■ **EXERCISE INSTRUCTIONS**:
Scan the data below for the string "Università". Copy every line where it appears.

■ **EXTRACTED MATERIAL**:
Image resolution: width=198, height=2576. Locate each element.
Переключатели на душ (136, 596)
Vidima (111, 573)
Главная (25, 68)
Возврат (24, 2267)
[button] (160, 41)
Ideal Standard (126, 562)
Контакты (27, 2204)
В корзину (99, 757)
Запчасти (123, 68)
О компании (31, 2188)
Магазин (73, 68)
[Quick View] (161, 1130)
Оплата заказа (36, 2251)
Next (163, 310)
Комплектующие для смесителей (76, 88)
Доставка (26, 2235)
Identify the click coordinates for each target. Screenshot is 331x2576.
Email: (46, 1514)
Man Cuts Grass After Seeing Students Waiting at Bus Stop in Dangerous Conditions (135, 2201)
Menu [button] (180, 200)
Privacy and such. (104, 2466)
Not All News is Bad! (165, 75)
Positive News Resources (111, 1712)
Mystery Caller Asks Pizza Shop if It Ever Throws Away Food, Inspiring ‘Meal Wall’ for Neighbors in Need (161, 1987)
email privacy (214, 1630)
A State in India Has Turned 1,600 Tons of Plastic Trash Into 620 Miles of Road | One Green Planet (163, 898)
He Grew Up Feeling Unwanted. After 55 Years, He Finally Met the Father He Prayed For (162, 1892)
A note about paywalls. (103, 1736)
...
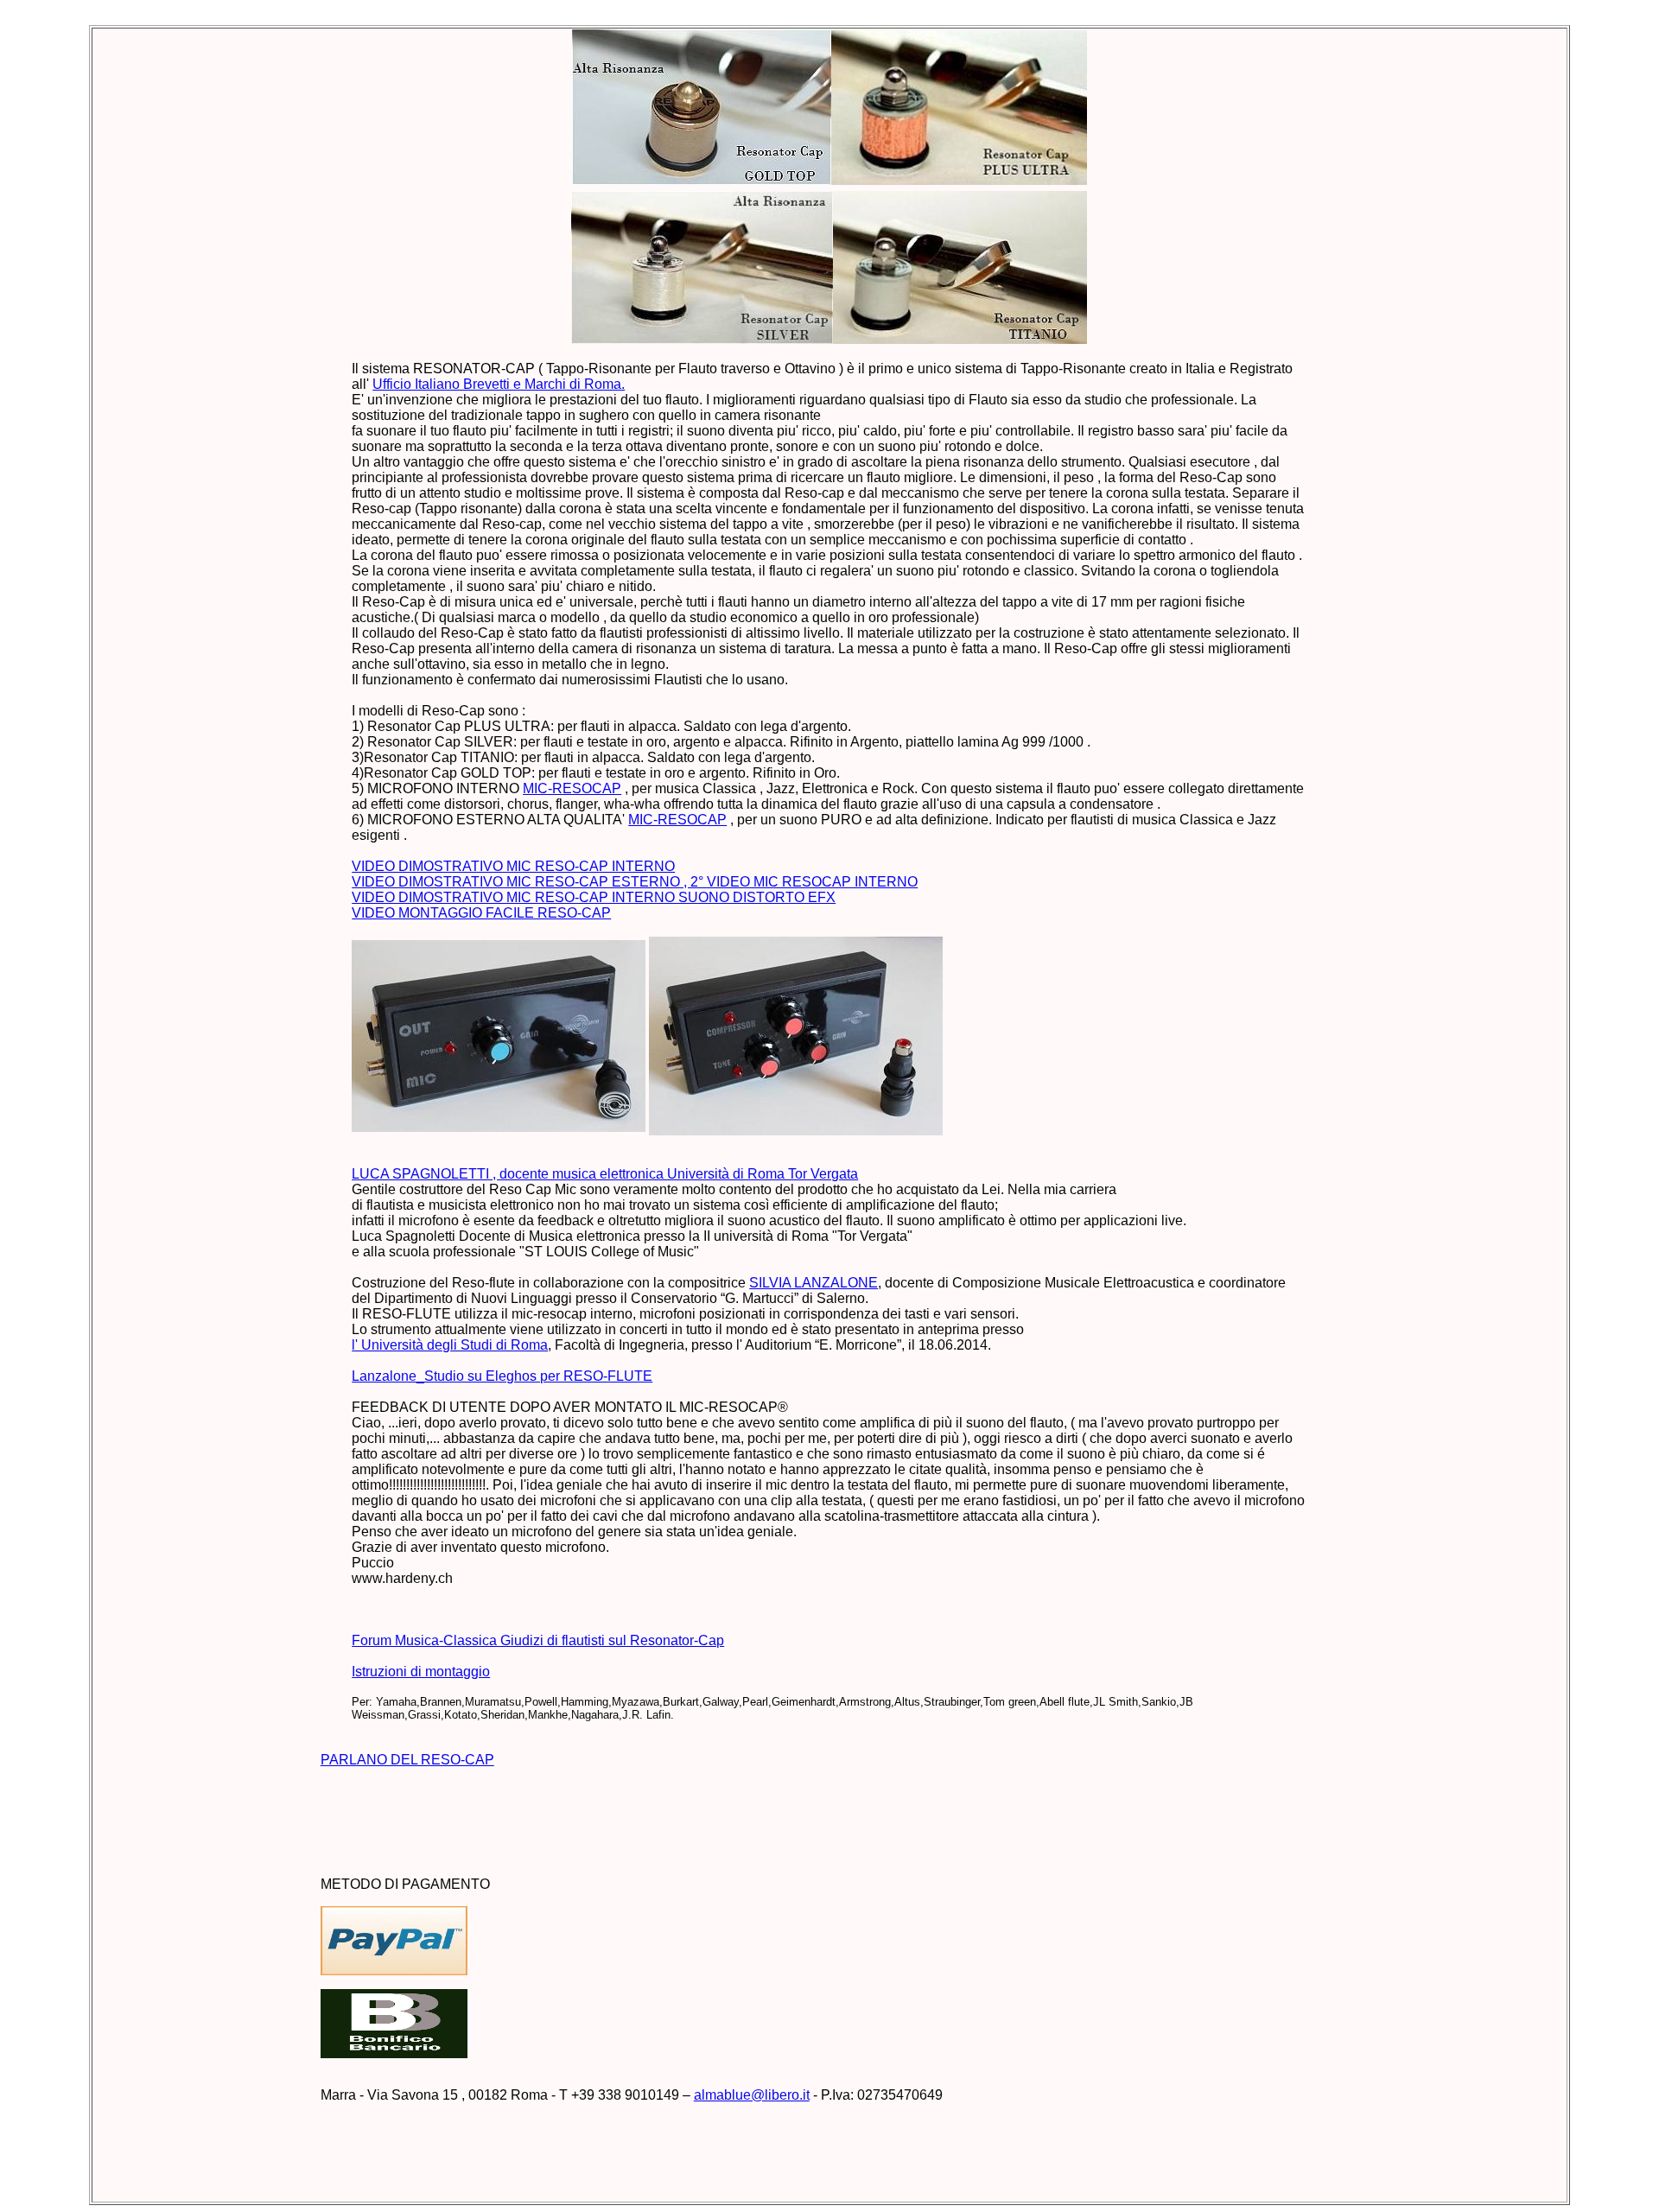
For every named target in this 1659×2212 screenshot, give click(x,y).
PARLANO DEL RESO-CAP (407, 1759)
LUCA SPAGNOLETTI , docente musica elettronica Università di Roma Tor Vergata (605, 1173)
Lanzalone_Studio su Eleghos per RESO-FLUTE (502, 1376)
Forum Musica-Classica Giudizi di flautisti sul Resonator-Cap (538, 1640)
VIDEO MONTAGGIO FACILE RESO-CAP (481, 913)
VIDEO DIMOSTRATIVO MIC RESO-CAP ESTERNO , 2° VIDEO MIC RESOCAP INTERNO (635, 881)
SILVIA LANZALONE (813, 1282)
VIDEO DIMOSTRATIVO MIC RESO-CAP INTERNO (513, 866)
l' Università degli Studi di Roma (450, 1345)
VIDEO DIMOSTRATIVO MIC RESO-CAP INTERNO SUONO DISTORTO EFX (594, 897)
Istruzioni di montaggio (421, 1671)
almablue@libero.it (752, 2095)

■ **RESPONSE BELOW**:
LUCA SPAGNOLETTI , docente musica elettronica Università di Roma Tor Vergata (605, 1173)
l' Università degli Studi di Roma (450, 1345)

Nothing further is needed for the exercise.